2019-02-20 22:16:21

by Florian Fainelli

[permalink] [raw]
Subject: [PATCH] irqchip: brcmstb-l2: use _irqsave variants in non-interrupt code

From: Doug Berger <[email protected]>

Using the irq_gc_lock/irq_gc_unlock functions in the suspend and
resume functions creates the opportunity for a deadlock during
suspend, resume, and shutdown.
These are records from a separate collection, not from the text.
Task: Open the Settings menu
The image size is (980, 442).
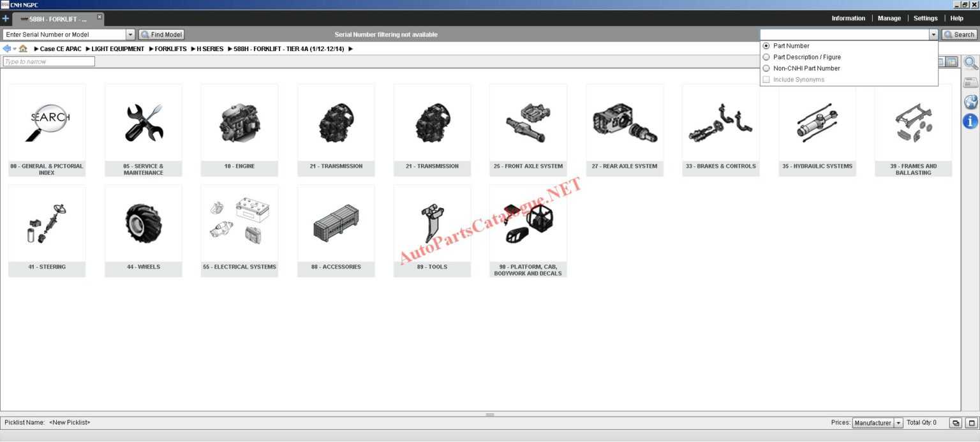Action: click(925, 18)
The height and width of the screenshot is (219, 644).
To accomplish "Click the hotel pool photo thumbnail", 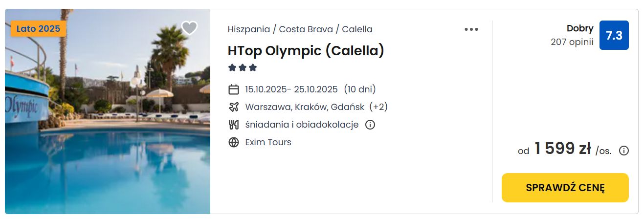I will 108,111.
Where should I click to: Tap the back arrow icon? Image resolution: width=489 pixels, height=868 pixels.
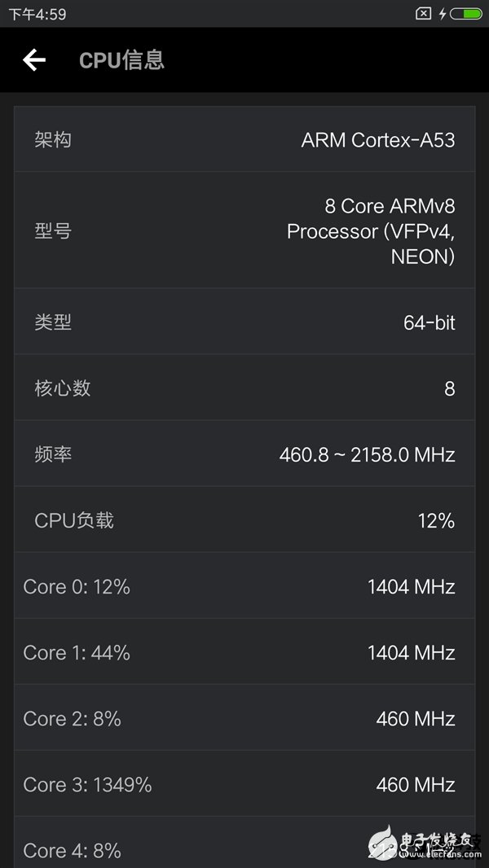(33, 59)
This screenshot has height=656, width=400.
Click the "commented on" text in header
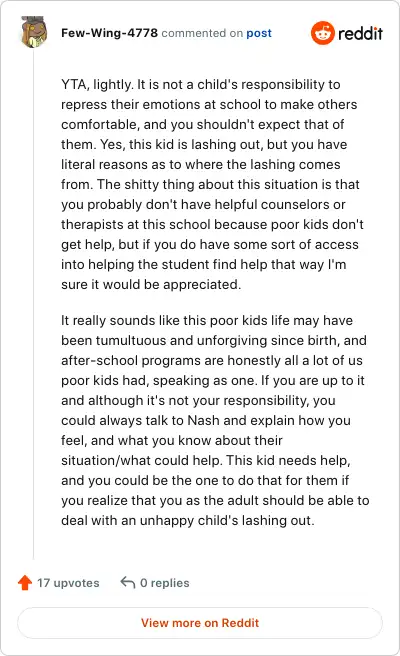(x=202, y=33)
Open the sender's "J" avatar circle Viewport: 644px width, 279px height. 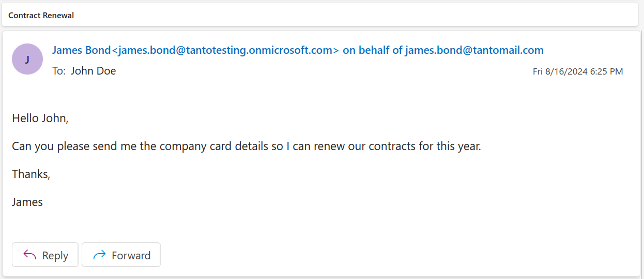click(27, 59)
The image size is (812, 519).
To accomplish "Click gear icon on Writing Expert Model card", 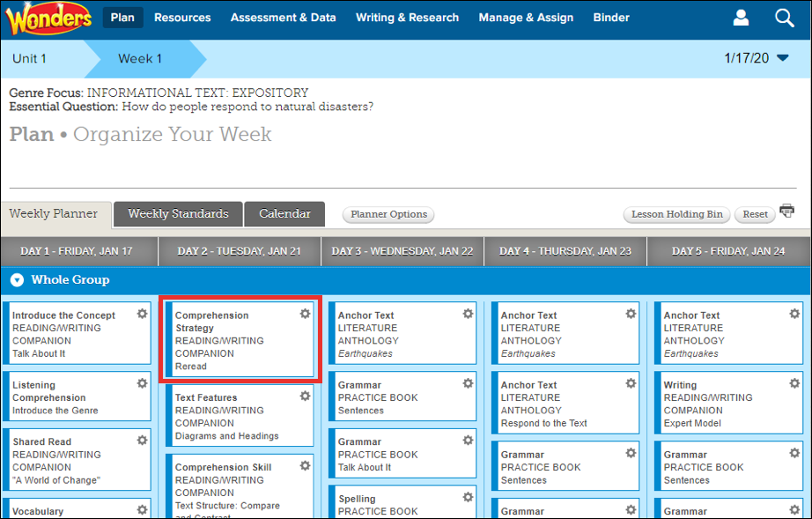I will point(794,383).
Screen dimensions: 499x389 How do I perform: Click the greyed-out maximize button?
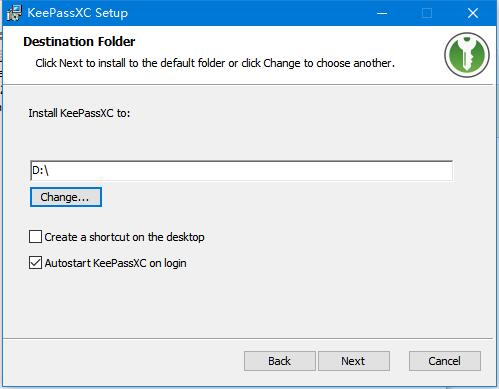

Using the irq_gc_lock_irqsave/
irq_gc_unlock_irqrestore variants prevents this possible deadlock.

Signed-off-by: Doug Berger <[email protected]>
Signed-off-by: Florian Fainelli <[email protected]>
---
drivers/irqchip/irq-brcmstb-l2.c | 10 ++++++----
1 file changed, 6 insertions(+), 4 deletions(-)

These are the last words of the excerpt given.